The next code chunk just allows you to specify models from the command line without editing code:
modelnames = os.environ.get('MODELS', '').split()
if len(modelnames) == 0:
modelnames = example_models.keys()
models = []
for m in modelnames:
print 'using model:', m
model = example_models[m]
models.append((m, model))
All that is left is to load the data and send it off!
print 'loading data...'
chains = [(f, numpy.loadtxt(f)) for f in files]
print 'loading data done.'
syscorr.calc_models(models=models,
chains=chains,
output_basename=output_basename,
resume=resume)
As an example, the text output can look like this:
(...)
Total Samples: 8011
Nested Sampling ln(Z): -38.456223
ln(ev)= -38.109756655272683 +/- 0.13633196813580595
Total Likelihood Evaluations: 8011
Sampling finished. Exiting MultiNest
analysing data from out/sysline_independent_normal.txt
Analysing multinest output...
analysing data from out/sysline_independent_normal.txt
posterior plot written to "out/sysline_independent_normalpost_model_data.pdf"
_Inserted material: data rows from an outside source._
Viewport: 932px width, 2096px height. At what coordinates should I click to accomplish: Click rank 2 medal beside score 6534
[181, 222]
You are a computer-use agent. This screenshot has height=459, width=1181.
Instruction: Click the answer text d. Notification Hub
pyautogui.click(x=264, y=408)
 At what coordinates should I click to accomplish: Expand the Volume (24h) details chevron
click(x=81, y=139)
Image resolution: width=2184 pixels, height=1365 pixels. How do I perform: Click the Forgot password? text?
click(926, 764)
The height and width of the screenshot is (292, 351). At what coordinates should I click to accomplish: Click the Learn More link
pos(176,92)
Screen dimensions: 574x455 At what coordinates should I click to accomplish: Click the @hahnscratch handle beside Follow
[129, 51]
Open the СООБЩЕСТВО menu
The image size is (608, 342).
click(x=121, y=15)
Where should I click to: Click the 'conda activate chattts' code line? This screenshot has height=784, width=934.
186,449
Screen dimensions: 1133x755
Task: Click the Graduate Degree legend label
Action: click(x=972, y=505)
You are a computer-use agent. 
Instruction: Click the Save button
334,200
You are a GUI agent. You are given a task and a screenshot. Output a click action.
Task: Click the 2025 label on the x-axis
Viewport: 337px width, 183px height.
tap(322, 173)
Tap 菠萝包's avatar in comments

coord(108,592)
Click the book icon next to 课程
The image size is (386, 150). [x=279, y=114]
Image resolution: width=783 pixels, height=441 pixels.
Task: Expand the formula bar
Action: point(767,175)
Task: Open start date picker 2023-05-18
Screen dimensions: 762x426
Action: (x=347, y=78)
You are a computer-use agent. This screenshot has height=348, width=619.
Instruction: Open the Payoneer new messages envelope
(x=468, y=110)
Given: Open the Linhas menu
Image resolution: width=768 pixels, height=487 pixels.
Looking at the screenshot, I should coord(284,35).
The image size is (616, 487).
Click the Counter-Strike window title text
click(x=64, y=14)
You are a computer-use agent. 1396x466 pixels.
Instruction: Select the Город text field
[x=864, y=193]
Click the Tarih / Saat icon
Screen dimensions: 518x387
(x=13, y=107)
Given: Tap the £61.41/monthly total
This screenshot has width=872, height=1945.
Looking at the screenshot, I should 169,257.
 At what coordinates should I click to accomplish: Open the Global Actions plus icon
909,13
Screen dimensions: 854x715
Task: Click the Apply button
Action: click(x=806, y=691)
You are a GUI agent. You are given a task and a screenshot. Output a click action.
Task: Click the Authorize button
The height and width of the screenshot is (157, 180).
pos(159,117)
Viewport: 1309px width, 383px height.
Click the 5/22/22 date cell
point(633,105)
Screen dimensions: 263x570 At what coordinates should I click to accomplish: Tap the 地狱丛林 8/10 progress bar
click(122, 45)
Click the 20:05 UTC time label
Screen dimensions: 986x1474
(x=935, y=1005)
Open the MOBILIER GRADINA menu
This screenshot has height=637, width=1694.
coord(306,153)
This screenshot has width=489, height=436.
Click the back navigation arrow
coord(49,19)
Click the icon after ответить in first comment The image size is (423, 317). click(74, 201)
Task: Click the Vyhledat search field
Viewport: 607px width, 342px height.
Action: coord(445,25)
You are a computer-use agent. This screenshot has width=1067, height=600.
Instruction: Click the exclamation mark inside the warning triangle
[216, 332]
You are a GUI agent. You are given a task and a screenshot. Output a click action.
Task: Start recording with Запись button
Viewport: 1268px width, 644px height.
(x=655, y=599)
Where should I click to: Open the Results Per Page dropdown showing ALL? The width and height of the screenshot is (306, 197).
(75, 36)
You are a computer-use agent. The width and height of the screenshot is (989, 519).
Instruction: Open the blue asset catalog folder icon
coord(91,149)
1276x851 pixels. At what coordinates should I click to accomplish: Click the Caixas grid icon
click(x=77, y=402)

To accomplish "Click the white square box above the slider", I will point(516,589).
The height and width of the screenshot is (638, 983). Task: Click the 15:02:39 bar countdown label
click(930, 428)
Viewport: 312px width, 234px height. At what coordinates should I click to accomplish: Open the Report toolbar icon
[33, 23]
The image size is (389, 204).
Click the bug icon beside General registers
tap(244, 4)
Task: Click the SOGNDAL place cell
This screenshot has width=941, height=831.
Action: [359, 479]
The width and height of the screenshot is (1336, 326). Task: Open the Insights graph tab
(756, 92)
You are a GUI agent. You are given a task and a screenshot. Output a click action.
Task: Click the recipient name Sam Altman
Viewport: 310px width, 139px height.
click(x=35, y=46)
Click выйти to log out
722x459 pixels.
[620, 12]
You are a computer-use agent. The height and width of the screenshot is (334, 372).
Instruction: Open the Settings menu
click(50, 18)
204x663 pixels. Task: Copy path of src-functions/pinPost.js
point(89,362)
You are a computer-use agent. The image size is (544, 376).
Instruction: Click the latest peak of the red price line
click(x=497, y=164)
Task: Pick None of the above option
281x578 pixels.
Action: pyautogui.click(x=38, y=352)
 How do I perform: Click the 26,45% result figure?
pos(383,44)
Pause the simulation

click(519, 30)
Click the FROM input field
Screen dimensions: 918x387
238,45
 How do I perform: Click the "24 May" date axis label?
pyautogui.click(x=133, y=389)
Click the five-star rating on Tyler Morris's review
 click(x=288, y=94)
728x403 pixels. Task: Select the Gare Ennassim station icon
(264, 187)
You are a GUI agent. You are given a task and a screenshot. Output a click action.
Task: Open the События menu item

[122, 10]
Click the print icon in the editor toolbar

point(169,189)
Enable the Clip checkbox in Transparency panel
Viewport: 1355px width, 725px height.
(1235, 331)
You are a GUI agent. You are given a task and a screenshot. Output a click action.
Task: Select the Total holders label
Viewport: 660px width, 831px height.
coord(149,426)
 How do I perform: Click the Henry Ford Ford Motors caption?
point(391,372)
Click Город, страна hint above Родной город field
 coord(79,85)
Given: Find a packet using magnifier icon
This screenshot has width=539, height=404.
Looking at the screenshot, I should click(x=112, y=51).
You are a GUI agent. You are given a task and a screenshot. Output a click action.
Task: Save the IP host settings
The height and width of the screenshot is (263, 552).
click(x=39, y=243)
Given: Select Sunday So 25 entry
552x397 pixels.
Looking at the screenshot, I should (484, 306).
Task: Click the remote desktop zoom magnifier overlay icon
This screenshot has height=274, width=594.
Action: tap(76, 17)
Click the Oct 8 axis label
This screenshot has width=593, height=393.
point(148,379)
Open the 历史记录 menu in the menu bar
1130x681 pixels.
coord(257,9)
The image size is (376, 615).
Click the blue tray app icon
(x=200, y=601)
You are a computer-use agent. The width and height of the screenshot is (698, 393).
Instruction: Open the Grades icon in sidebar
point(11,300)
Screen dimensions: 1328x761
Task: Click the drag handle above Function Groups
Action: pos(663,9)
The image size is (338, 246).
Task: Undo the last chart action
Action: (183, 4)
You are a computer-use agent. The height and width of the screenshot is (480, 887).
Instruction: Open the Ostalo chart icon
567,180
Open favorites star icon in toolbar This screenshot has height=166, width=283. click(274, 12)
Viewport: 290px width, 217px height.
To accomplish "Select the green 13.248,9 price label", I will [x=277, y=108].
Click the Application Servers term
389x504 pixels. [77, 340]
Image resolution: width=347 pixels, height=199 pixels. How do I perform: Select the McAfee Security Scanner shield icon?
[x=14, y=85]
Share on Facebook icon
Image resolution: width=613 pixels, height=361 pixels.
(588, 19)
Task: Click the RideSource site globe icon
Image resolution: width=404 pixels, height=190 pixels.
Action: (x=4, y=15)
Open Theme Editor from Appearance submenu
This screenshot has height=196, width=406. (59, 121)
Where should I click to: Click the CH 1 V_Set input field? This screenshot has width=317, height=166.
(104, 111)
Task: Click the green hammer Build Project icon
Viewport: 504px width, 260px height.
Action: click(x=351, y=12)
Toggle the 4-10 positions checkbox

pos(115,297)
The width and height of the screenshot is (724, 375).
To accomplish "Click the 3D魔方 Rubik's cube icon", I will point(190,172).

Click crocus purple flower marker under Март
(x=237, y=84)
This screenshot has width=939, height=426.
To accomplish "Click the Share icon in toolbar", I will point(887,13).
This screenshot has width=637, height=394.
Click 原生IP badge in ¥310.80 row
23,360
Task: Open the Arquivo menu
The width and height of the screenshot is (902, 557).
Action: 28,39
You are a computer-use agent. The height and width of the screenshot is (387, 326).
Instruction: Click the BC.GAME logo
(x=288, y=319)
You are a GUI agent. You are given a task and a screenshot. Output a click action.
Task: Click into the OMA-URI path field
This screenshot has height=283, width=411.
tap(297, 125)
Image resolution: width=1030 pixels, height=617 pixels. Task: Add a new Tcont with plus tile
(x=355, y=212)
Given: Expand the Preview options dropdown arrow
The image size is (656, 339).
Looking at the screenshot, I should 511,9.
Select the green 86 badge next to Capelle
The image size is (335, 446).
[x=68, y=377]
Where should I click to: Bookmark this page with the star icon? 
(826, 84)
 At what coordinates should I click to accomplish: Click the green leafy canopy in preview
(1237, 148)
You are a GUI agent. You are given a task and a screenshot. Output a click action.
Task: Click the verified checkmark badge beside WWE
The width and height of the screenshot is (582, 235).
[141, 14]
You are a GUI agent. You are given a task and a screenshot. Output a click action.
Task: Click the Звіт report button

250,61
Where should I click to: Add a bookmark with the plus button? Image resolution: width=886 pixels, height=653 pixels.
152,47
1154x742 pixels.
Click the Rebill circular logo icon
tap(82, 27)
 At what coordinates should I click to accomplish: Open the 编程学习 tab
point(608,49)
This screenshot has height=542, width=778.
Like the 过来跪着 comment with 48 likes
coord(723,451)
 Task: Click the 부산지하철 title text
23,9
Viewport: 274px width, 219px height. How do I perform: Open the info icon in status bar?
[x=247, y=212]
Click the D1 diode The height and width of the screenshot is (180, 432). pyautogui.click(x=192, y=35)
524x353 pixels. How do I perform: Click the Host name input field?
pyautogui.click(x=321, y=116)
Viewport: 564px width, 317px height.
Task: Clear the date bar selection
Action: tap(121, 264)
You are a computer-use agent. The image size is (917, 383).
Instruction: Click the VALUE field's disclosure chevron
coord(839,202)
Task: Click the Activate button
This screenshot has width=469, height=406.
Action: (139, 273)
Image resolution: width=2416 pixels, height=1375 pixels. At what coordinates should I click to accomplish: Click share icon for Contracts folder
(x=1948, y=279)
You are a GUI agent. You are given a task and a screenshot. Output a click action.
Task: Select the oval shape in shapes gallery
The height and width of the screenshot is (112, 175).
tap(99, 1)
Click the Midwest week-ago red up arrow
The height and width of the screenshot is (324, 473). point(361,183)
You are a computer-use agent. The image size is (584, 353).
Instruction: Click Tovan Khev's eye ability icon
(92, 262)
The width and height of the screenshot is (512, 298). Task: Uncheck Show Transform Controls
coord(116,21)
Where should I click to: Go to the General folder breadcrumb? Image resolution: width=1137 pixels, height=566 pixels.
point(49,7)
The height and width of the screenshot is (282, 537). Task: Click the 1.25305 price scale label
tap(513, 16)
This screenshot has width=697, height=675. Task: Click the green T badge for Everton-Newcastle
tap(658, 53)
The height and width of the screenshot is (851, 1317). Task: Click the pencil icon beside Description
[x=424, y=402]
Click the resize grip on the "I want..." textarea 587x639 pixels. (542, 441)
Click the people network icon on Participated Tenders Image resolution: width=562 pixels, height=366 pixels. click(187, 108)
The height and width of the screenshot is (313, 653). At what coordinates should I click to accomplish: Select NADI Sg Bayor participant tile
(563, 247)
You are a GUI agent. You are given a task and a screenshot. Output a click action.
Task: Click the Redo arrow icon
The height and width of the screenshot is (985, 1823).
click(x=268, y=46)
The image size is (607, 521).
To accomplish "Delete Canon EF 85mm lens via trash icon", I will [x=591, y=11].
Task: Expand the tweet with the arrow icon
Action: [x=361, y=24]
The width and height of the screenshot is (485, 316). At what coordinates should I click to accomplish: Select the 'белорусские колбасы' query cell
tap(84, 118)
calculation results: ========================================
model name | log Z
independent_uniform : -21.8
independent_normal : -16.6
tribinned : -11.3
square : -7.9
line : -6.7 <- BEST MODEL
Parameters for model "line":
syserror: 0.18+/-0.04
a: 1.8+/-0.2
b: 0.17+/-0.08
This gives you the best model (line), and the parameters of that line. (Input was y=2*x + 0.1 with error 0.1)